In one aspect, a method of fabrication of an LED package may involve operations including the following: providing a substrate; bonding an LED chip onto the substrate; spraying a phosphor coating on the LED chip; molding with a transparent resin on the substrate to cover the LED chip and the phosphor coating; cutting the transparent resin along the periphery of the LED chip; and further molding with a first resin on the substrate so that the first resin surrounds the periphery of the transparent resin with at least a part of the transparent resin being exposed and the first resin being not in contact with the LED chip.

In one aspect, a method of fabrication of an LED package may involve operations including the following: providing a substrate; bonding an LED chip and a Zener Diode chip adjacent to the LED chip onto the substrate; spraying a phosphor coating on the LED chip; molding with a transparent resin on the substrate to cover the LED chip and the Zener Diode chip; and cutting the transparent resin along the periphery of the LED chip and the periphery of the Zener Diode chip; and further molding with a first resin on the substrate so that the first resin surrounds the periphery of the transparent resin with at least a part of the transparent resin on the LED chip being exposed and the first resin being not in contact with the LED chip and the Zener Diode chip.

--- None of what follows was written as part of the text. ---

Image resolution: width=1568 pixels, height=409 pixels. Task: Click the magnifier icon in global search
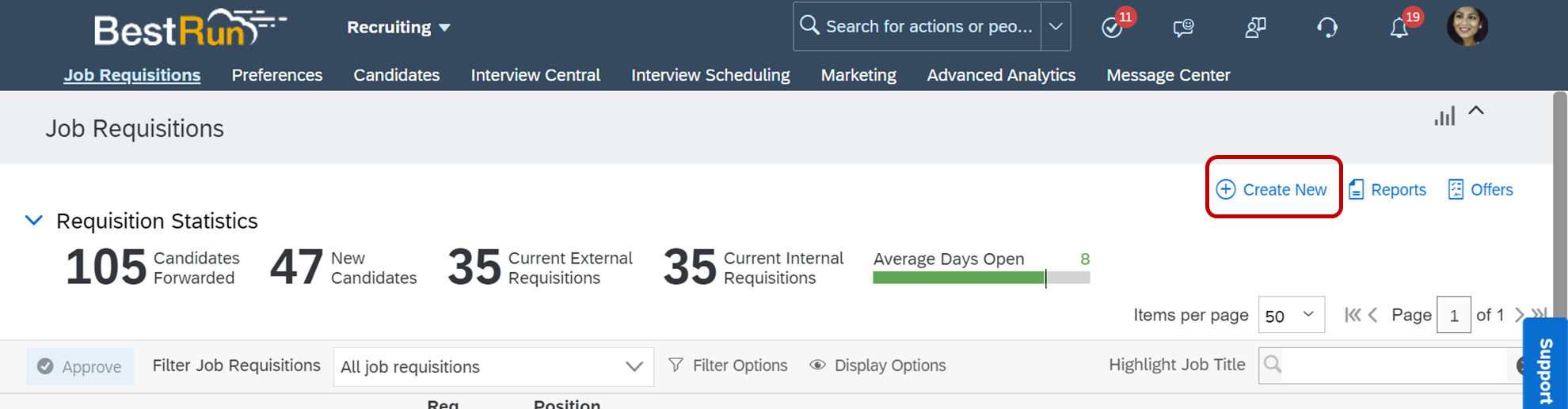pyautogui.click(x=809, y=25)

The foregoing summary is illustrative only and is not intended to be limiting in any way. That is, the foregoing summary is provided to introduce concepts, highlights, benefits and advantages of the novel and non-obvious techniques described herein. Select implementations are further described below in the detailed description. Thus, the foregoing summary is not intended to identify essential features of the claimed subject matter, nor is it intended for use in determining the scope of the claimed subject matter.

BRIEF DESCRIPTION OF THE DRAWINGS

The accompanying drawings are included to provide a further understanding of the disclosure, and are incorporated in and constitute a part of the present disclosure. The drawings illustrate implementations of the disclosure and, together with the description, serve to explain the principles of the disclosure. It is appreciable that the drawings are not necessarily in scale as some components may be shown to be out of proportion than the size in actual implementation in order to clearly illustrate the concept of the present disclosure.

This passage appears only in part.